Exercise aim:
From the entries below, copy exactly the lines from the one that contains "利用規約 (105, 2513)" through the one that contains "BBQ場 (126, 861)", both included, and only those.

Study material:
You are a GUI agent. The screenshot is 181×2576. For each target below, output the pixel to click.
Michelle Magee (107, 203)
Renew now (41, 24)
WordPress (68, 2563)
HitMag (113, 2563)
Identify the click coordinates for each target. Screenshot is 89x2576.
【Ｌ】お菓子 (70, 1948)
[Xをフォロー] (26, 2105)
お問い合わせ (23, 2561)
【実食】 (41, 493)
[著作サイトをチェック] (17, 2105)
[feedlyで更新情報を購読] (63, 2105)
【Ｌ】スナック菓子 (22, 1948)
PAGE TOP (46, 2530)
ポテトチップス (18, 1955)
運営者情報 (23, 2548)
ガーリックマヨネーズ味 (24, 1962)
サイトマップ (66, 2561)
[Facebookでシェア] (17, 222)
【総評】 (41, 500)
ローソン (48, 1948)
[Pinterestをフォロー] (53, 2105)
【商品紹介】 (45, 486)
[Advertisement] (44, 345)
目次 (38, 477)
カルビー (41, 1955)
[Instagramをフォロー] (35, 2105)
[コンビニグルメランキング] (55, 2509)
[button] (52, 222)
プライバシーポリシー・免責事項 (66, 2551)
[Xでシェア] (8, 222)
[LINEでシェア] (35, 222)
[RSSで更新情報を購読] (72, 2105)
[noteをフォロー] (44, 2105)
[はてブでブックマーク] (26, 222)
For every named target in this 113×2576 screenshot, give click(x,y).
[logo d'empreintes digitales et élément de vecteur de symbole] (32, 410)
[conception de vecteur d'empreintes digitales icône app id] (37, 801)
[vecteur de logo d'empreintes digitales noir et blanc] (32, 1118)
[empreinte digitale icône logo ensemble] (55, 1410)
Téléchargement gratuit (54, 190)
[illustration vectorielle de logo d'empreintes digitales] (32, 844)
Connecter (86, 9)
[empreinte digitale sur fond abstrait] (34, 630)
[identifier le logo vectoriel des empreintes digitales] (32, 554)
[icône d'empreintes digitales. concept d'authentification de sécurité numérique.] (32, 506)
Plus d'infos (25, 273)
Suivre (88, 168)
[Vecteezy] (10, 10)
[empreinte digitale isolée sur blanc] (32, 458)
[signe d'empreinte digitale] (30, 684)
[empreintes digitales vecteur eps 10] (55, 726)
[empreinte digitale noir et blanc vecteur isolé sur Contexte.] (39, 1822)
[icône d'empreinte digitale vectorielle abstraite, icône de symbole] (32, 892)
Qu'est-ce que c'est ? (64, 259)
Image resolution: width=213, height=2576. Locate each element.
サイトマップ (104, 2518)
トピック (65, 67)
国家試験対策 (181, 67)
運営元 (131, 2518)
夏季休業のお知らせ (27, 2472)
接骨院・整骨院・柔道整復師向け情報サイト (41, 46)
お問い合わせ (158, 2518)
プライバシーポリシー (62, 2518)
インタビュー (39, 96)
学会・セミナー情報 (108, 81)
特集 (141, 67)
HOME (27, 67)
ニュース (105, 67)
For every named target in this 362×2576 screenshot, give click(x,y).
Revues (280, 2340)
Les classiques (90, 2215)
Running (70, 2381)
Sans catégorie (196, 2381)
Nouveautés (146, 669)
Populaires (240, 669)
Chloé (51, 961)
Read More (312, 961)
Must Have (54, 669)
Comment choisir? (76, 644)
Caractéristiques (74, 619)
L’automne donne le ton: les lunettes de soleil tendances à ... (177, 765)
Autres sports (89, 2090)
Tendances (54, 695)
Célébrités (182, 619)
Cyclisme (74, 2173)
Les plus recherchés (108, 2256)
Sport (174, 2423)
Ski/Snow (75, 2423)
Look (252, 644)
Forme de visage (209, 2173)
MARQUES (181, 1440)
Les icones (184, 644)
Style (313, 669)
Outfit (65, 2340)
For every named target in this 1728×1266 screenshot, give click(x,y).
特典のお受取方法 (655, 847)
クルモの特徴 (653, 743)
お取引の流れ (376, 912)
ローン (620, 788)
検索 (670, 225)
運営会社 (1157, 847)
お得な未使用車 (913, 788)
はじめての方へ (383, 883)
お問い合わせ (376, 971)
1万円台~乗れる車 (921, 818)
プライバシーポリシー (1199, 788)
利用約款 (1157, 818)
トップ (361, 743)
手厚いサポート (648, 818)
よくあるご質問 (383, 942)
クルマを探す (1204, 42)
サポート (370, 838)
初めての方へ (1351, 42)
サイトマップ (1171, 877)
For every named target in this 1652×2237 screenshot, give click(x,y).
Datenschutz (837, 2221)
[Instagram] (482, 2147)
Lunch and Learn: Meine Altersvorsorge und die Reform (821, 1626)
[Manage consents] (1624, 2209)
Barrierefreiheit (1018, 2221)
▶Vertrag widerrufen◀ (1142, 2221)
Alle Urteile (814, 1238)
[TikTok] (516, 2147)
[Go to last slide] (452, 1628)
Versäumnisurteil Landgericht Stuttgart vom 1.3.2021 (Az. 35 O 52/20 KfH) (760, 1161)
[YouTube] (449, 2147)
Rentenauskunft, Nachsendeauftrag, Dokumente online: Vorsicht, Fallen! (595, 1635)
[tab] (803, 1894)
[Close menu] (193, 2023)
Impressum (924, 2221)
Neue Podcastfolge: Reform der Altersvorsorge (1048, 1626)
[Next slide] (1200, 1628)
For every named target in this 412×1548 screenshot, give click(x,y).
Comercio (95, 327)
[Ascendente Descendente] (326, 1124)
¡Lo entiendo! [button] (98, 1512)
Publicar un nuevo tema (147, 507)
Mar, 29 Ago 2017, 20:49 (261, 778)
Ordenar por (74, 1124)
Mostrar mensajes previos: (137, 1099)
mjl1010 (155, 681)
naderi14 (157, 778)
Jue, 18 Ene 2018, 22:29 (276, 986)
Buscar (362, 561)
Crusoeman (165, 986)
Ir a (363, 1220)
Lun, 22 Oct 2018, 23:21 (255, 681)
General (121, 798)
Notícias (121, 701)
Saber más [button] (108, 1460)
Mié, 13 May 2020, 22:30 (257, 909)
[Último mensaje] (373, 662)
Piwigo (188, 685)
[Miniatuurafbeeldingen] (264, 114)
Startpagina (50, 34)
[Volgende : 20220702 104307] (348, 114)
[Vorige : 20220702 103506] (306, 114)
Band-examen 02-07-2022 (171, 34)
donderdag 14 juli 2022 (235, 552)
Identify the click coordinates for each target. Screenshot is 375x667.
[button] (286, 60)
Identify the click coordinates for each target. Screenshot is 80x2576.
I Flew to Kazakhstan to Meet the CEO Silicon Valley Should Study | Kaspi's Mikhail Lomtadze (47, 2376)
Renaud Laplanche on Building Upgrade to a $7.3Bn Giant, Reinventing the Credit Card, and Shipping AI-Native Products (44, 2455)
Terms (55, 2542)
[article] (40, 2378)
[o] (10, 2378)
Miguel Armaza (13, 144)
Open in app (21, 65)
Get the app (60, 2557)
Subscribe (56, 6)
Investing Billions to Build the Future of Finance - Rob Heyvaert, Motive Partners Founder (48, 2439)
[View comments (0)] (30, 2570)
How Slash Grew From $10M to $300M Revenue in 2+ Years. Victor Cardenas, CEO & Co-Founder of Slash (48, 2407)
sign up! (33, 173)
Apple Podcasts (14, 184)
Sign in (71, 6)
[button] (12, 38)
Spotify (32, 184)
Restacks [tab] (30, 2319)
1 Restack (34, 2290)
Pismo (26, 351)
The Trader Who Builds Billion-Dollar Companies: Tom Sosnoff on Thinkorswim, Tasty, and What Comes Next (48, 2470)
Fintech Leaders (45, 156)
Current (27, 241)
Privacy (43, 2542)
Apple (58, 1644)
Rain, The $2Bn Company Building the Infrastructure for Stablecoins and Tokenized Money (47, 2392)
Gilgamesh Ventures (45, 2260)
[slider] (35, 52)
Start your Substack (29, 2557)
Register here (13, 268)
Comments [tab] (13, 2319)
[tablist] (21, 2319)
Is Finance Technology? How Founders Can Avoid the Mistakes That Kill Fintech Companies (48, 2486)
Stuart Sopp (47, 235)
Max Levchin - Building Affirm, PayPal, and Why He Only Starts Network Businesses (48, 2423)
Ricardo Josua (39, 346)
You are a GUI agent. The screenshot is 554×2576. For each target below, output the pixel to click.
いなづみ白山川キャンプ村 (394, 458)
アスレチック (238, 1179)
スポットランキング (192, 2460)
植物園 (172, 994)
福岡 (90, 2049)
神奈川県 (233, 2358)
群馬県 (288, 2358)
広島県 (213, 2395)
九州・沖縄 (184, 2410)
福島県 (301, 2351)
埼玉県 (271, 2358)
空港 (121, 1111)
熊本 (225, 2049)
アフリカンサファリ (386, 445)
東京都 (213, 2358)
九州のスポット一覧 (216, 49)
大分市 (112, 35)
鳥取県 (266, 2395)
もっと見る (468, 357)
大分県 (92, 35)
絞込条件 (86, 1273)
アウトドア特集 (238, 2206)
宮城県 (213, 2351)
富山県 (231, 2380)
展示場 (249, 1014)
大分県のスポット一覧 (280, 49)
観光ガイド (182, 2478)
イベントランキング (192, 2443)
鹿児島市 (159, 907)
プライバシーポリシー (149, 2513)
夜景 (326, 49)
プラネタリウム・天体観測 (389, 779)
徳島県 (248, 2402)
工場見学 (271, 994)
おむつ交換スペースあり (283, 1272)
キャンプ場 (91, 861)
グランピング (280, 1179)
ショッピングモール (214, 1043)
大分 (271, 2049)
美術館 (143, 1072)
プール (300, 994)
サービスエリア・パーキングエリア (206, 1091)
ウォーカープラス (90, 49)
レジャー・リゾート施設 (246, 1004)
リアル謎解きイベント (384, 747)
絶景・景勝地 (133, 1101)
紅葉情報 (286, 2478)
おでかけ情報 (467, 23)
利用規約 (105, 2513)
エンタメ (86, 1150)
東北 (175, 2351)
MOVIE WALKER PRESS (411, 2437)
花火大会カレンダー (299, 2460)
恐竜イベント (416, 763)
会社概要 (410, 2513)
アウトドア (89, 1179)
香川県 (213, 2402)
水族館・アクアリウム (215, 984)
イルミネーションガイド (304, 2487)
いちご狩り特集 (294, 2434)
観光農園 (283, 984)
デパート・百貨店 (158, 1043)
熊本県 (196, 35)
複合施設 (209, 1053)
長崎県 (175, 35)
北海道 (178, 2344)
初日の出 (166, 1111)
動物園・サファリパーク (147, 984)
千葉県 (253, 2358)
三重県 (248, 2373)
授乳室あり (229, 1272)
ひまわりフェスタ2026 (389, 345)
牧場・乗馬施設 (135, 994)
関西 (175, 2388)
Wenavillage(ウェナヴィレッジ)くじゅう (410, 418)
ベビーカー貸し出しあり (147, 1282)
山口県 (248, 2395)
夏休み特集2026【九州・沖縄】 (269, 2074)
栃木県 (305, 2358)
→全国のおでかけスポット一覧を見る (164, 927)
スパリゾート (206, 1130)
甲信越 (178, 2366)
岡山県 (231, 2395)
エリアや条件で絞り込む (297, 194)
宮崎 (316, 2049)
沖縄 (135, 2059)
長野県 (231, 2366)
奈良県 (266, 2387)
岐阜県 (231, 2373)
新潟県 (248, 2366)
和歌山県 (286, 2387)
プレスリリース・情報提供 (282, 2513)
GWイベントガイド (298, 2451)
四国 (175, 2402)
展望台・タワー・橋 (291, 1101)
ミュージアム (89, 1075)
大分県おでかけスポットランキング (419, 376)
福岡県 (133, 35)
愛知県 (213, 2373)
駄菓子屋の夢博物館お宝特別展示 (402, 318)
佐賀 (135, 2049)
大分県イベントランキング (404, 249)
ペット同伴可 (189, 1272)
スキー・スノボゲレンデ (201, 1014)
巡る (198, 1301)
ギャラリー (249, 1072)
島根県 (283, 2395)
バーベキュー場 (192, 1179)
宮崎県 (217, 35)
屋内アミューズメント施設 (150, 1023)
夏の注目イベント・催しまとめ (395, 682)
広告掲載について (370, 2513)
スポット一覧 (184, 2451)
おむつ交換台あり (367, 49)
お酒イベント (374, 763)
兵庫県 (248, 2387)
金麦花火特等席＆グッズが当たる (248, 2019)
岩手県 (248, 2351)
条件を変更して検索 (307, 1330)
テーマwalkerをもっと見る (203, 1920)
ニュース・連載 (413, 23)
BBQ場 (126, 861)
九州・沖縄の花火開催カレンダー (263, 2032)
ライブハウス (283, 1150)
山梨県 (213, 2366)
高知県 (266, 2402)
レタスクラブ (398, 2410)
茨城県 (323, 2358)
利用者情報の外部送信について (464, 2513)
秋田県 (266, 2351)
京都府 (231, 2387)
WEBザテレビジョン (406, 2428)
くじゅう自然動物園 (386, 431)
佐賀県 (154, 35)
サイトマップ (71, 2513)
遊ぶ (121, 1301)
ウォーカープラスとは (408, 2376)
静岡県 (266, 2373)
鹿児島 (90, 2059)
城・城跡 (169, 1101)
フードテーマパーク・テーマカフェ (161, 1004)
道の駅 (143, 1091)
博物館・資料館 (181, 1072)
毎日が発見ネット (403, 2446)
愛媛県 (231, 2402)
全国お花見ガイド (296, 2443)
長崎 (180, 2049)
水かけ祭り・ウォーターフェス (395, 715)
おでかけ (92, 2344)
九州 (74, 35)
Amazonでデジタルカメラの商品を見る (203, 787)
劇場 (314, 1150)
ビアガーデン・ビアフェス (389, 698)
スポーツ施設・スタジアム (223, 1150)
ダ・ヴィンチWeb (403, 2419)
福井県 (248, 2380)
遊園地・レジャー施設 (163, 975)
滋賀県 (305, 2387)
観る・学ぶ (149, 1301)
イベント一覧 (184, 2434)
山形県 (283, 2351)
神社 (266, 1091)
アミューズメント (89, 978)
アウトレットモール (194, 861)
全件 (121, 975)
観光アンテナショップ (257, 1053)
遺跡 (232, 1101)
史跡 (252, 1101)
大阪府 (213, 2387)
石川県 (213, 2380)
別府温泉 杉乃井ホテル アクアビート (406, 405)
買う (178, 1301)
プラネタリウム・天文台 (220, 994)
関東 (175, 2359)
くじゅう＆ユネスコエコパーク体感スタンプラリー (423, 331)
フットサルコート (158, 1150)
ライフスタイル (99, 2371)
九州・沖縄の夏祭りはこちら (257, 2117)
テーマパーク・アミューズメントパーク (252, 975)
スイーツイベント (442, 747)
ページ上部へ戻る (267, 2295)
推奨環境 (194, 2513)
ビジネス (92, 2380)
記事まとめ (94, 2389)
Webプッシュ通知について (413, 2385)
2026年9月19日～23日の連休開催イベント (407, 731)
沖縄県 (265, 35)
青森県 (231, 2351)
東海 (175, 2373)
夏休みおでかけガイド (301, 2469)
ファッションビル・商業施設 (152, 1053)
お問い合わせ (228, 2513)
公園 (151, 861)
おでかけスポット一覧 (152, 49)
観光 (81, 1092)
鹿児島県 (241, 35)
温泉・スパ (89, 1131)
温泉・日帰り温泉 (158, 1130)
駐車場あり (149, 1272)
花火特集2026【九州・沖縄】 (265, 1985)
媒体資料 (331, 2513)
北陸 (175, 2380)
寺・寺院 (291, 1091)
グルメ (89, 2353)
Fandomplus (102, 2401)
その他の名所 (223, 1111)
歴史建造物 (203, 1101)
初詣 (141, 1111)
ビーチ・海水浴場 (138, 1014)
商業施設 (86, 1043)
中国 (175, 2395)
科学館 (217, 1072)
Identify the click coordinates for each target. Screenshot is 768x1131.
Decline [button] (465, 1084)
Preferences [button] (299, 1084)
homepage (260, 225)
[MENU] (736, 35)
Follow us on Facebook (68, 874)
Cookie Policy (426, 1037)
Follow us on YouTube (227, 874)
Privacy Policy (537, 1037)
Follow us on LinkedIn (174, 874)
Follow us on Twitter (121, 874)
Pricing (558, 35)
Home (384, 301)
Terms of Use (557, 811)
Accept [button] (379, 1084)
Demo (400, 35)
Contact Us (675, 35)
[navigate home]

Result of this exercise:
利用規約 (105, 2513)
エンタメ (86, 1150)
東北 (175, 2351)
MOVIE WALKER PRESS (411, 2437)
花火大会カレンダー (299, 2460)
恐竜イベント (416, 763)
会社概要 (410, 2513)
アウトドア (89, 1179)
香川県 (213, 2402)
水族館・アクアリウム (215, 984)
イルミネーションガイド (304, 2487)
いちご狩り特集 (294, 2434)
観光農園 (283, 984)
デパート・百貨店 (158, 1043)
熊本県 (196, 35)
複合施設 (209, 1053)
長崎県 (175, 35)
北海道 (178, 2344)
初日の出 (166, 1111)
動物園・サファリパーク (147, 984)
千葉県 (253, 2358)
三重県 (248, 2373)
授乳室あり (229, 1272)
ひまわりフェスタ2026 (389, 345)
牧場・乗馬施設 (135, 994)
関西 (175, 2388)
Wenavillage(ウェナヴィレッジ)くじゅう (410, 418)
ベビーカー貸し出しあり (147, 1282)
山口県 (248, 2395)
夏休み特集2026【九州・沖縄】 (269, 2074)
栃木県 (305, 2358)
→全国のおでかけスポット一覧を見る (164, 927)
スパリゾート (206, 1130)
甲信越 (178, 2366)
岡山県 (231, 2395)
エリアや条件で絞り込む (297, 194)
宮崎 (316, 2049)
沖縄 (135, 2059)
長野県 (231, 2366)
奈良県 (266, 2387)
岐阜県 (231, 2373)
新潟県 (248, 2366)
和歌山県 (286, 2387)
プレスリリース・情報提供 (282, 2513)
GWイベントガイド (298, 2451)
四国 (175, 2402)
展望台・タワー・橋 (291, 1101)
ミュージアム (89, 1075)
大分県おでかけスポットランキング (419, 376)
福岡県 (133, 35)
愛知県 (213, 2373)
駄菓子屋の夢博物館お宝特別展示 (402, 318)
佐賀 (135, 2049)
大分県イベントランキング (404, 249)
ペット同伴可 (189, 1272)
スキー・スノボゲレンデ (201, 1014)
巡る (198, 1301)
ギャラリー (249, 1072)
島根県 (283, 2395)
バーベキュー場 (192, 1179)
宮崎県 (217, 35)
屋内アミューズメント施設 (150, 1023)
夏の注目イベント・催しまとめ (395, 682)
広告掲載について (370, 2513)
スポット一覧 (184, 2451)
おむつ交換台あり (367, 49)
お酒イベント (374, 763)
兵庫県 (248, 2387)
金麦花火特等席＆グッズが当たる (248, 2019)
岩手県 (248, 2351)
条件を変更して検索 (307, 1330)
テーマwalkerをもっと見る (203, 1920)
ニュース・連載 (413, 23)
BBQ場 (126, 861)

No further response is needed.